The study, which was published online  in JAMA Network Open, is among the first on the sexual violence that trans, nonbinary, and other gender nonconforming adolescents experience. Previous studies have focused on adults.

“In the busy world of clinical care, it is essential that clinicians be aware of potential disparities their patients are navigating,” said Michele Ybarra, PhD, MPH, president and research director of the Center for Innovative Public Health Research, San Clemente, California, who led the study. “This includes sexual violence victimization for gender minority youth and the need to talk about consent and boundaries for youth of all genders.”

Dr. Ybarra said that while clinicians may be aware that transgender young people face stigma, discrimination, and bullying, they may not be aware that trans youth are also the targets of sexual violence.

Studies indicate that health care providers and communities have significant misconceptions about sexually explicit behavior among trans and nonbinary teens.

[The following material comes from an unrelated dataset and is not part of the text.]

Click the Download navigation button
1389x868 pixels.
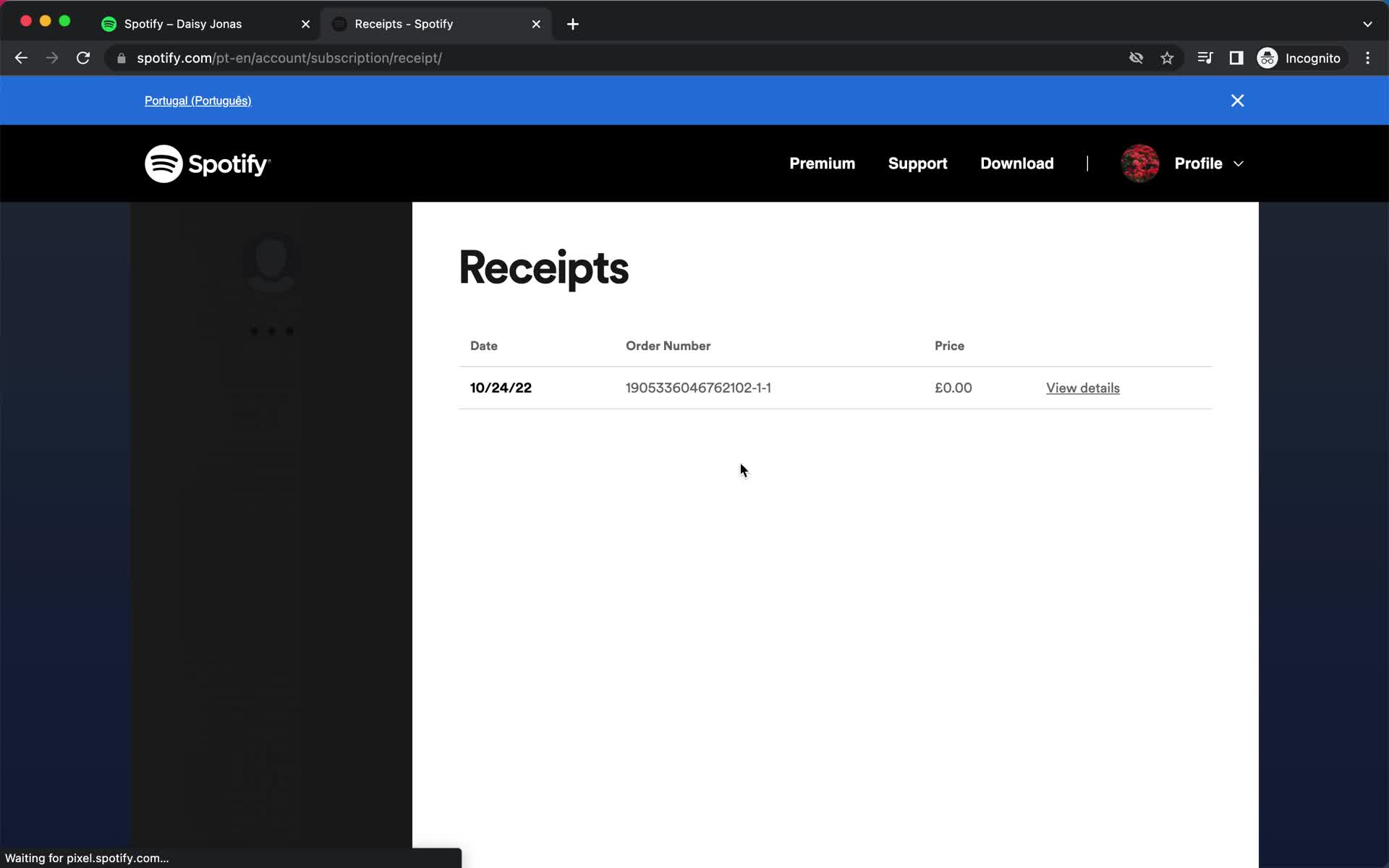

Misconceptions can lead to discrimination, resulting in higher rates of drug abuse, dropping out of school, suicide, and homelessness.

Dr. Ybarra and her colleagues surveyed 911 trans, nonbinary, or questioning youth on Instagram and Facebook through a collaboration with Growing Up With Media, a national longitudinal survey designed to investigate sexual violence during adolescence.

They also surveyed 3,282 cisgender persons aged 14-16 years who were recruited to the study between June 2018 and March 2020. The term “cisgender” refers to youth who identify with their gender at birth.

The questionnaires asked teens about gender identity, race, economic status, and support systems at home. Factors associated with not experiencing sexual violence included having a strong network of friends, family, and educators; involvement in the community; and having people close who affirm their gender identity.

More than three-fourths (78%) of youth surveyed identified as cisgender, 13.9% identified as questioning, and 7.9% identified as transgender.

Roughly two-thirds (67%) of transgender adolescents said they had experienced serious sexual violence, 73% reported experiencing violence in their communities, and 63% said they had been exposed to aggressive behavior. In contrast, 6.7% of trans youth said they had ever committed sexual violence, while 7.4% of cisgender teens surveyed, or 243 students, said they had done so.

“The relative lack of visibility of gender minority youth in sexual violence research is unacceptable,” Dr. Ybarra told this news organization. “To be counted, one needs to be seen. We aimed to start addressing this exclusion with the current study.”

The findings provide a lens into the levels of sexual violence that LGBTQIA+ youth experience and an opportunity to provide more inclusive care, according to Elizabeth Miller, MD, PhD, FSAHM, Distinguished Professor of Pediatrics, director of the Division of Adolescent and Young Adult Medicine, and medical director of community and population health at UPMC Children’s Hospital of Pittsburgh, who was not involved in the study.

“There are unfortunately pervasive and harmful stereotypes in our society about the ‘sexual deviancy’ attributed to LGBTQIA+ individuals,” Dr. Miller told this news organization. “This study adds to the research literature that counters and challenges these harmful – and inaccurate – perceptions.”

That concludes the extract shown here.